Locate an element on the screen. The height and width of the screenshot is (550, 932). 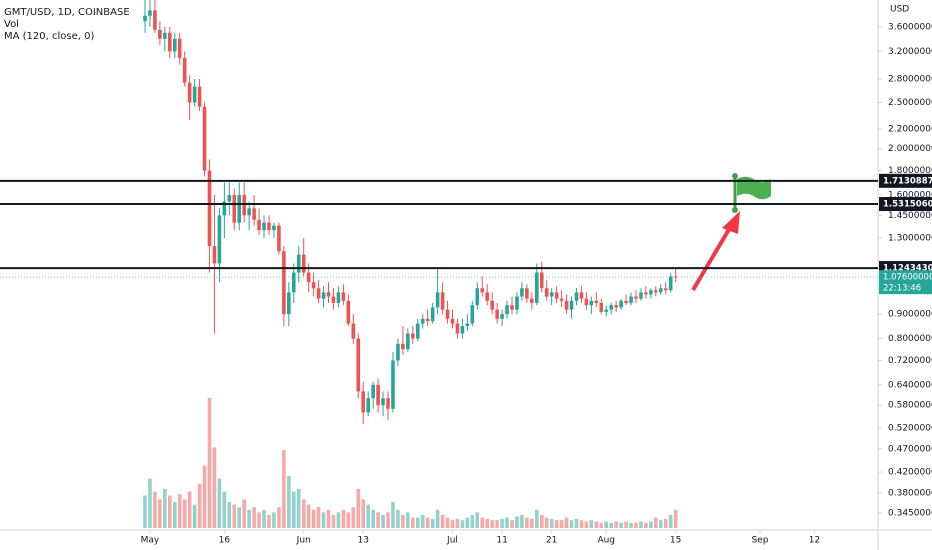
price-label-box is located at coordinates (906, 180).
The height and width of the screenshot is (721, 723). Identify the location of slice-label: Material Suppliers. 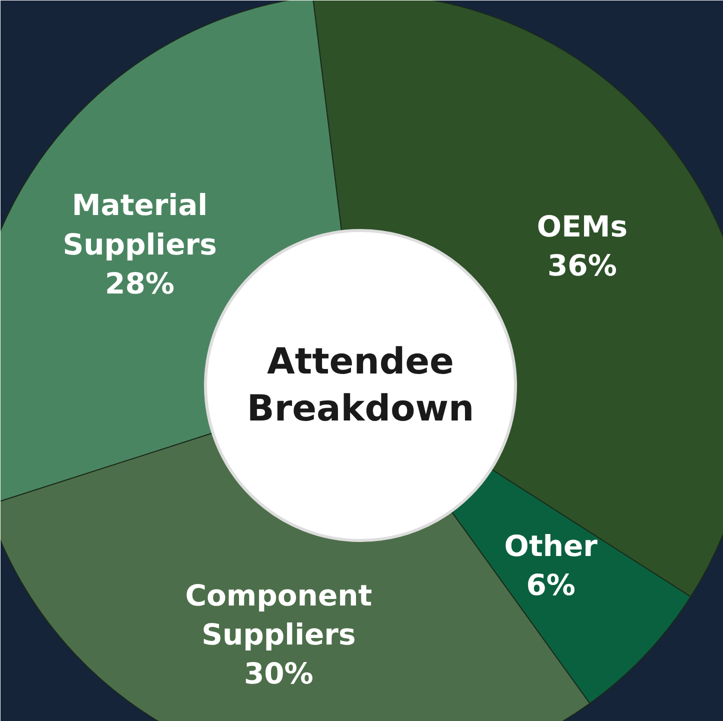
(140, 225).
* * *
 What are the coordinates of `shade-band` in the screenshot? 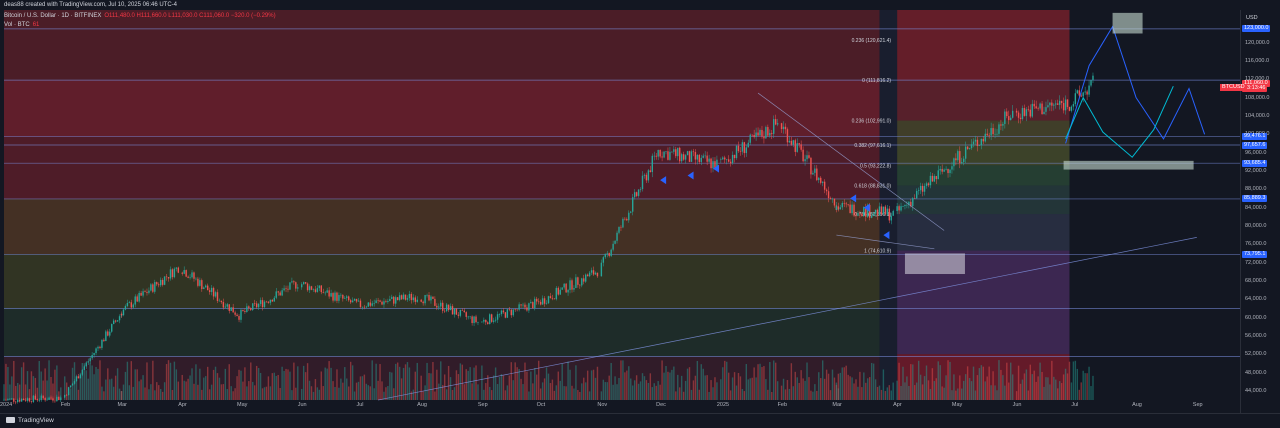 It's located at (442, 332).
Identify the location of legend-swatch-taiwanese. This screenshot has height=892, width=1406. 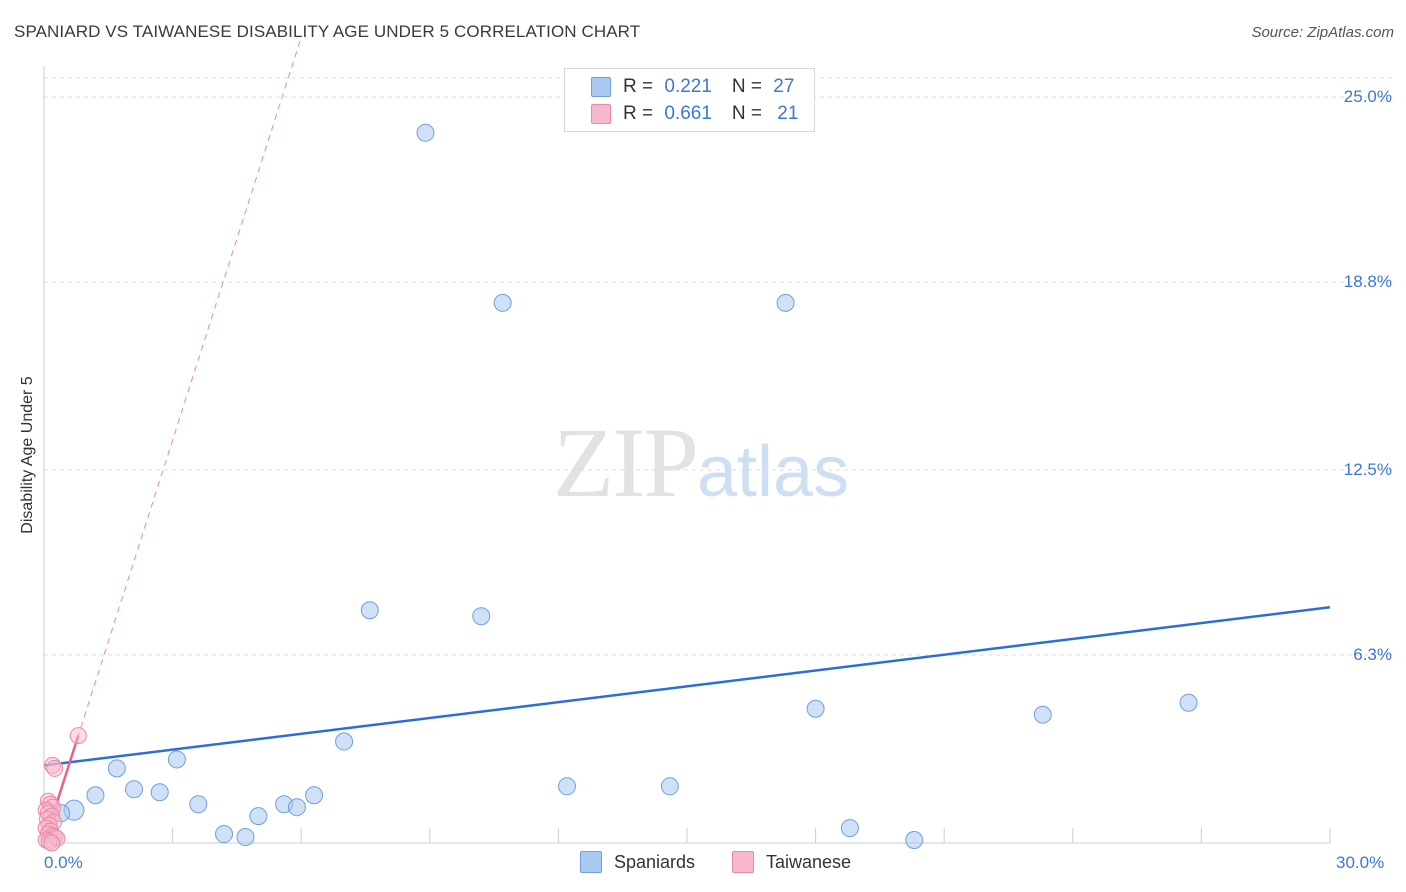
==
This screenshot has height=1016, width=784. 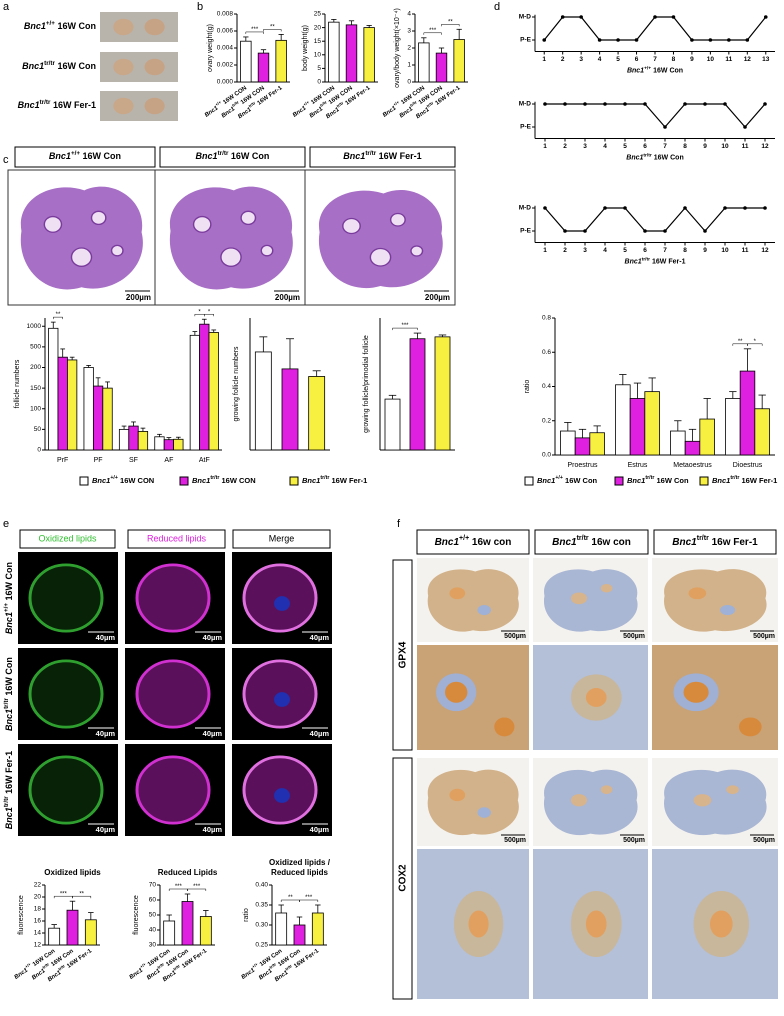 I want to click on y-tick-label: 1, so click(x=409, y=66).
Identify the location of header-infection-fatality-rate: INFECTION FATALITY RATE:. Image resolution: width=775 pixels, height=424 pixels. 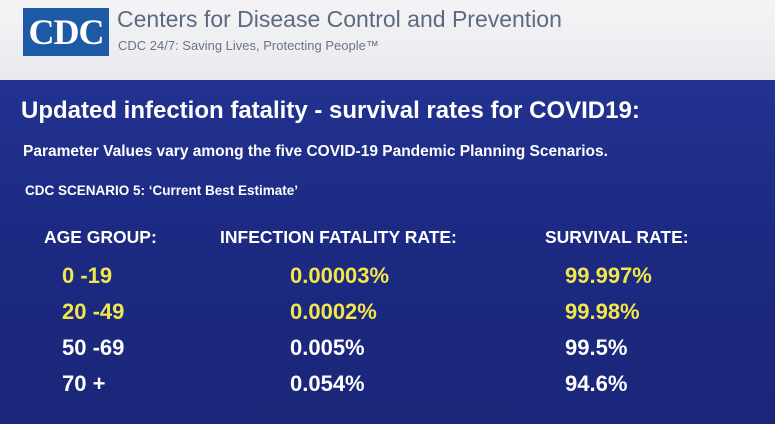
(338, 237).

● **AUFGABENZIEL**
Geben Sie den Abschnitt der obigen Daten von der Zeile mit „Locate an element“ bis einschließlich der Zeile mit „(140, 225).“ als JSON-Liste von Zeichenketten wieder, mit einem Eintrag je Zeile und ohne Leerzeilen. Lassen Sie die Bilder dabei weg.

● **ANTWORT ZUR ÜBUNG**
[
  "Locate an element on the screen. The height and width of the screenshot is (550, 932). ",
  "price-label-box is located at coordinates (906, 180).",
  "The height and width of the screenshot is (721, 723). Identify the location of slice-label: Material Suppliers. ",
  "(140, 225)."
]